[[ Material provided open ]]

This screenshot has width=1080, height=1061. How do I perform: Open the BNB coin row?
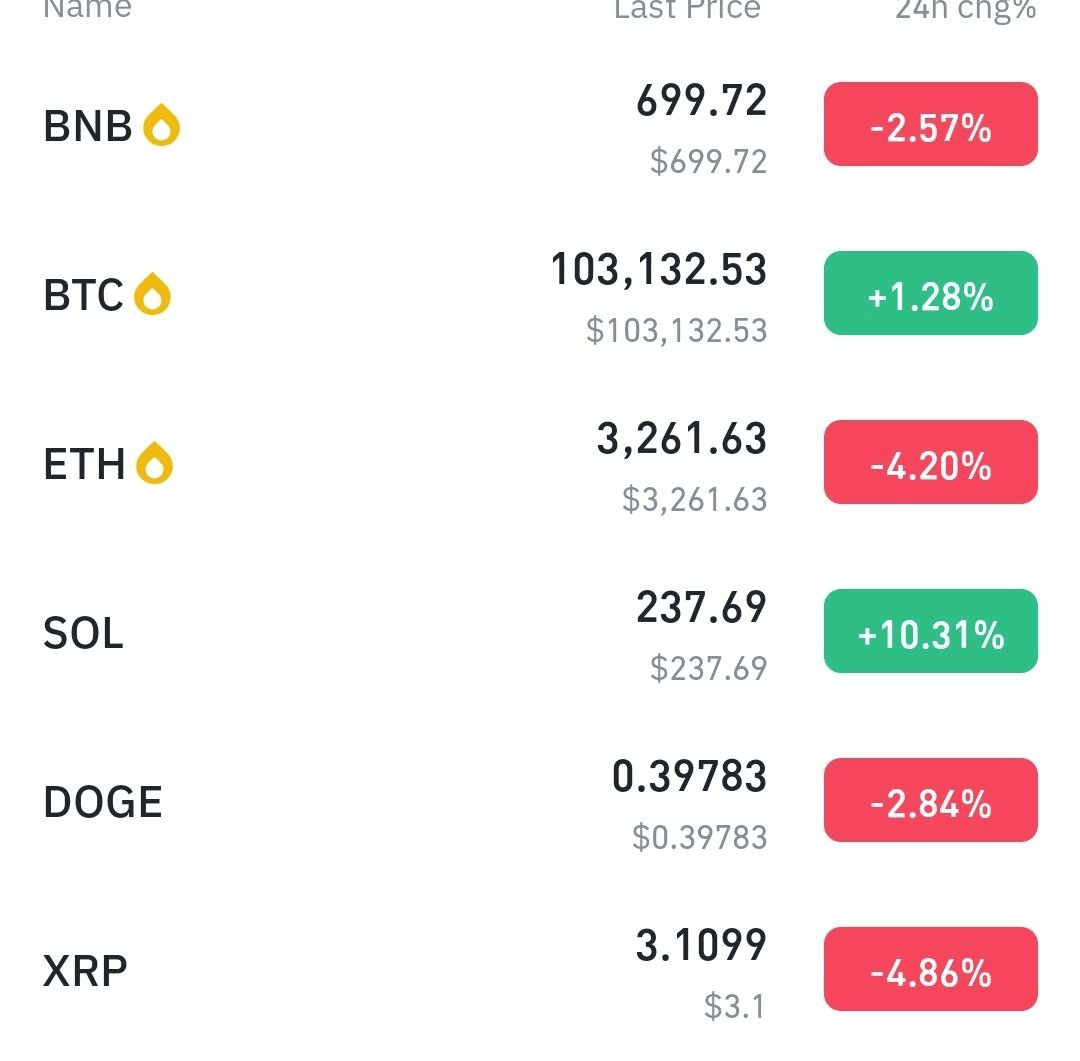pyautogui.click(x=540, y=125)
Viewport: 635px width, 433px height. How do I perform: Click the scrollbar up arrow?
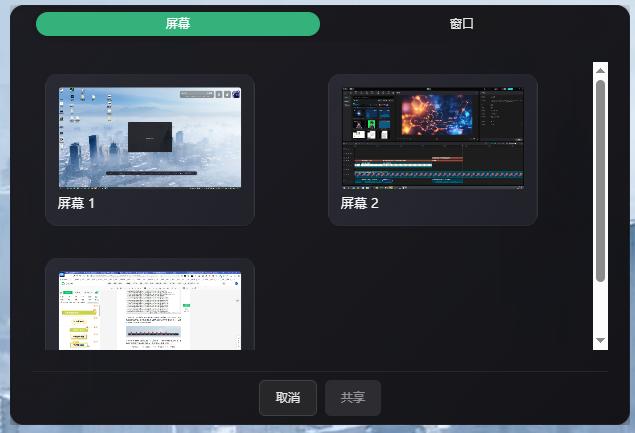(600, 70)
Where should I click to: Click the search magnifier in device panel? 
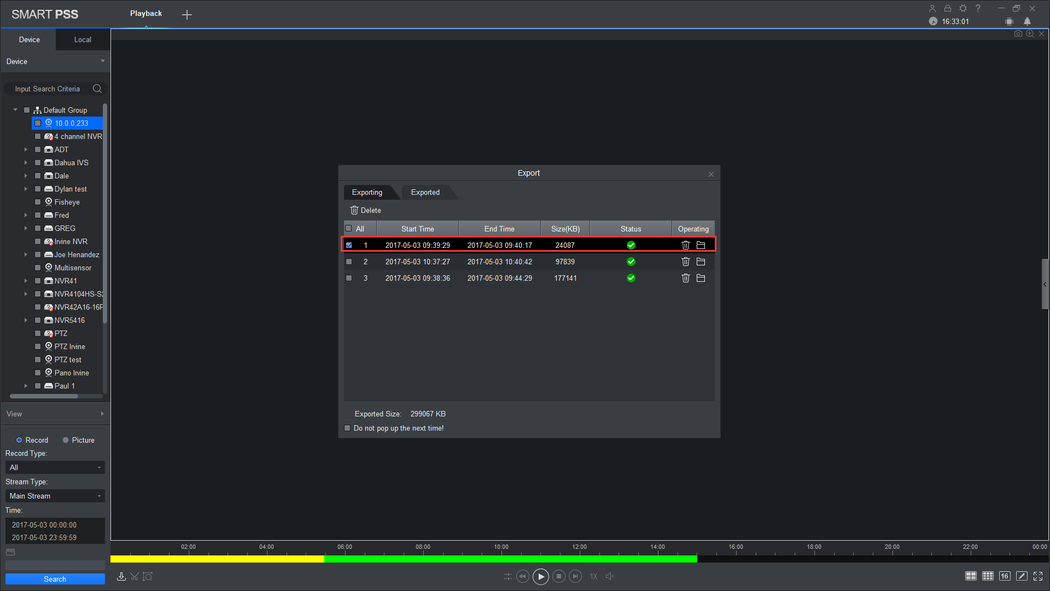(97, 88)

[[ Material provided closed ]]

Give again, word for word, the line containing "Viewport: 635px width, 433px" and every line after it to the end of the records; leave out the pictures.

**Response for this exercise:**
Viewport: 635px width, 433px height. How do I perform: Click the scrollbar up arrow?
(600, 70)
Where should I click to: Click the search magnifier in device panel? 
(97, 88)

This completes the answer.